Task directions> Repeat, exactly and alone, every line from the line that contains "This screenshot has height=1358, width=1920." to the end of the entries.

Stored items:
────────────────────────────────────────
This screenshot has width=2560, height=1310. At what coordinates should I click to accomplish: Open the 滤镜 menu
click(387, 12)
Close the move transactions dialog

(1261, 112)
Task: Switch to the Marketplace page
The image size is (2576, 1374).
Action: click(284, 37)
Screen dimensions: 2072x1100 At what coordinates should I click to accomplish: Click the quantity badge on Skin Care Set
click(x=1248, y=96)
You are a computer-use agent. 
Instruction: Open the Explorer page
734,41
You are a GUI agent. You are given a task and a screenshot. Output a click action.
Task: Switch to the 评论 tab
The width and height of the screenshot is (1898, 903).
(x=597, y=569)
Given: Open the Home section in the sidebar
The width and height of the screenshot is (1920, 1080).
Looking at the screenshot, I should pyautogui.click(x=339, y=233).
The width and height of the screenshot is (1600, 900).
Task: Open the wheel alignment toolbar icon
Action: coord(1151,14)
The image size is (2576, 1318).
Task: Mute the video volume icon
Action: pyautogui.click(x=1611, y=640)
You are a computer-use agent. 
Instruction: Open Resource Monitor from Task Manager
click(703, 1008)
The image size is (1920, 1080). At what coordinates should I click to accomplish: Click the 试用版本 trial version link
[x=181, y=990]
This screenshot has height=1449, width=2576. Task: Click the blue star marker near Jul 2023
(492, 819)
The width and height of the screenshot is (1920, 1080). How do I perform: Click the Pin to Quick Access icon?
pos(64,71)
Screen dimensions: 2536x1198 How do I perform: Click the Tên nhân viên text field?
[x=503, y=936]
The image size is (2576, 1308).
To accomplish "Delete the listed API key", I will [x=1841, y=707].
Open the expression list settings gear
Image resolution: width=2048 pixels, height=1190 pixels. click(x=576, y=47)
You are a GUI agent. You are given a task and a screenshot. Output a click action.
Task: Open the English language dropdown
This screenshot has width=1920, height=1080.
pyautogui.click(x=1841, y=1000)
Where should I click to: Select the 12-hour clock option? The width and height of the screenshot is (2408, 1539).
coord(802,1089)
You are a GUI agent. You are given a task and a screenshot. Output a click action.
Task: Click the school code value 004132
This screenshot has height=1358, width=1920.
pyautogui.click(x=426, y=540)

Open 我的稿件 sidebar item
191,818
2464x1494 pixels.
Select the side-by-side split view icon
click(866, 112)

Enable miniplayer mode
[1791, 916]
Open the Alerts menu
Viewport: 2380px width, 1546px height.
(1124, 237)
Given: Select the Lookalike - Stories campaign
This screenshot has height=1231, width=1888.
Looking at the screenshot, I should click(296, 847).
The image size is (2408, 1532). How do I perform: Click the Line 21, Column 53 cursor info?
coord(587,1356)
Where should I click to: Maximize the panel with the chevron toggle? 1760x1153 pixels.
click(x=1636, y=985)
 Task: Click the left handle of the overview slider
────────────────────────────────────────
Answer area>
This screenshot has height=1358, width=1920.
pyautogui.click(x=426, y=540)

Open 我的稿件 sidebar item
191,818
2464x1494 pixels.
Select the side-by-side split view icon
click(866, 112)

Enable miniplayer mode
[1791, 916]
Open the Alerts menu
Viewport: 2380px width, 1546px height.
(1124, 237)
Given: Select the Lookalike - Stories campaign
This screenshot has height=1231, width=1888.
Looking at the screenshot, I should click(296, 847).
The image size is (2408, 1532). How do I perform: Click the Line 21, Column 53 cursor info?
coord(587,1356)
Where should I click to: Maximize the panel with the chevron toggle? 1760x1153 pixels.
click(x=1636, y=985)
 Task: Click the left handle of the overview slider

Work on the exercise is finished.